In your reply, restate all of the records below word for word.

※

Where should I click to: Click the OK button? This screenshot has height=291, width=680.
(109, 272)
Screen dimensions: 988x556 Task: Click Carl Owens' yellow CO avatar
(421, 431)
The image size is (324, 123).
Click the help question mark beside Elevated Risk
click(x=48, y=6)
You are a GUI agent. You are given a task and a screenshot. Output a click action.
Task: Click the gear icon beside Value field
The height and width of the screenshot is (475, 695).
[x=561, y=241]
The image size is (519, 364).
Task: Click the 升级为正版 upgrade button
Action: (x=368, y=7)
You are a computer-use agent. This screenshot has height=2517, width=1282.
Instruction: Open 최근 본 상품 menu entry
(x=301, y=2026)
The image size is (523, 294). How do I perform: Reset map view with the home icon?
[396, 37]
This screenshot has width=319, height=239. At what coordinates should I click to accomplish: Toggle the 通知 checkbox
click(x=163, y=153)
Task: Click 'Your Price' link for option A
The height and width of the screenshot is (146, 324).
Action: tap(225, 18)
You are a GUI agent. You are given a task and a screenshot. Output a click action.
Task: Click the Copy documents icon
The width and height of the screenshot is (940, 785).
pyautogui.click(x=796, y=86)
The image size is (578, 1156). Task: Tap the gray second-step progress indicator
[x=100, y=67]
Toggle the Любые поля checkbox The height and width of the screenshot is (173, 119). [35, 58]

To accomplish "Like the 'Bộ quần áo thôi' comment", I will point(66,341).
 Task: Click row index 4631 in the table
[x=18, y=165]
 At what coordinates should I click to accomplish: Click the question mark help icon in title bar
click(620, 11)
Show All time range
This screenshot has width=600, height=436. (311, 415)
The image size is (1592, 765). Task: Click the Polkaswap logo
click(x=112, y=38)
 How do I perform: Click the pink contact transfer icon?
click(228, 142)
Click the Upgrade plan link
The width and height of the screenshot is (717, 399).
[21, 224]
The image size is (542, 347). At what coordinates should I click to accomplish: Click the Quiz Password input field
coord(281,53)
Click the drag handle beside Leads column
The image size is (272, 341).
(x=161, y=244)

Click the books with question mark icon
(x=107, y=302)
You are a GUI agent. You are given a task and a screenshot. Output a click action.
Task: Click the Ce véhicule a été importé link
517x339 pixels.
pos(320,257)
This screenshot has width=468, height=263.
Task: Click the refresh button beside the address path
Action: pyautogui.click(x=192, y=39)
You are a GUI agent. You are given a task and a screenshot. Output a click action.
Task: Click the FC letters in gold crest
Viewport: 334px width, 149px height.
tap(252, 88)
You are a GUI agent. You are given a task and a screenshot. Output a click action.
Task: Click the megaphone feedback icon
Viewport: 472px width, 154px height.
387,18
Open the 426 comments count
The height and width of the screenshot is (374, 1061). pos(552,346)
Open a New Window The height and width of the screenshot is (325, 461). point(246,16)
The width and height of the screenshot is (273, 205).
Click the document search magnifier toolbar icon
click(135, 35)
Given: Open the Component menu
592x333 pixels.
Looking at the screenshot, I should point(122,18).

※

Answer below>
Where should I click to: Click the OK button? This screenshot has height=291, width=680.
(109, 272)
Screen dimensions: 988x556 Task: Click Carl Owens' yellow CO avatar
(421, 431)
The image size is (324, 123).
Click the help question mark beside Elevated Risk
click(x=48, y=6)
You are a GUI agent. You are given a task and a screenshot. Output a click action.
Task: Click the gear icon beside Value field
The height and width of the screenshot is (475, 695).
[x=561, y=241]
The image size is (519, 364).
Task: Click the 升级为正版 upgrade button
Action: (x=368, y=7)
You are a computer-use agent. This screenshot has height=2517, width=1282.
Instruction: Open 최근 본 상품 menu entry
(x=301, y=2026)
The image size is (523, 294). How do I perform: Reset map view with the home icon?
[396, 37]
This screenshot has width=319, height=239. At what coordinates should I click to accomplish: Toggle the 通知 checkbox
click(x=163, y=153)
Task: Click 'Your Price' link for option A
The height and width of the screenshot is (146, 324).
Action: tap(225, 18)
You are a GUI agent. You are given a task and a screenshot. Output a click action.
Task: Click the Copy documents icon
The width and height of the screenshot is (940, 785).
pyautogui.click(x=796, y=86)
The image size is (578, 1156). Task: Tap the gray second-step progress indicator
[x=100, y=67]
Toggle the Любые поля checkbox The height and width of the screenshot is (173, 119). [35, 58]

To accomplish "Like the 'Bộ quần áo thôi' comment", I will point(66,341).
 Task: Click row index 4631 in the table
[x=18, y=165]
 At what coordinates should I click to accomplish: Click the question mark help icon in title bar
click(620, 11)
Show All time range
This screenshot has width=600, height=436. (311, 415)
The image size is (1592, 765). Task: Click the Polkaswap logo
click(x=112, y=38)
 How do I perform: Click the pink contact transfer icon?
click(228, 142)
Click the Upgrade plan link
The width and height of the screenshot is (717, 399).
[21, 224]
The image size is (542, 347). At what coordinates should I click to accomplish: Click the Quiz Password input field
coord(281,53)
Click the drag handle beside Leads column
The image size is (272, 341).
(x=161, y=244)

Click the books with question mark icon
(x=107, y=302)
You are a GUI agent. You are given a task and a screenshot. Output a click action.
Task: Click the Ce véhicule a été importé link
517x339 pixels.
pos(320,257)
This screenshot has width=468, height=263.
Task: Click the refresh button beside the address path
Action: pyautogui.click(x=192, y=39)
You are a GUI agent. You are given a task and a screenshot. Output a click action.
Task: Click the FC letters in gold crest
Viewport: 334px width, 149px height.
tap(252, 88)
You are a GUI agent. You are given a task and a screenshot. Output a click action.
Task: Click the megaphone feedback icon
Viewport: 472px width, 154px height.
387,18
Open the 426 comments count
The height and width of the screenshot is (374, 1061). pos(552,346)
Open a New Window The height and width of the screenshot is (325, 461). point(246,16)
The width and height of the screenshot is (273, 205).
Click the document search magnifier toolbar icon
click(135, 35)
Given: Open the Component menu
592x333 pixels.
Looking at the screenshot, I should point(122,18).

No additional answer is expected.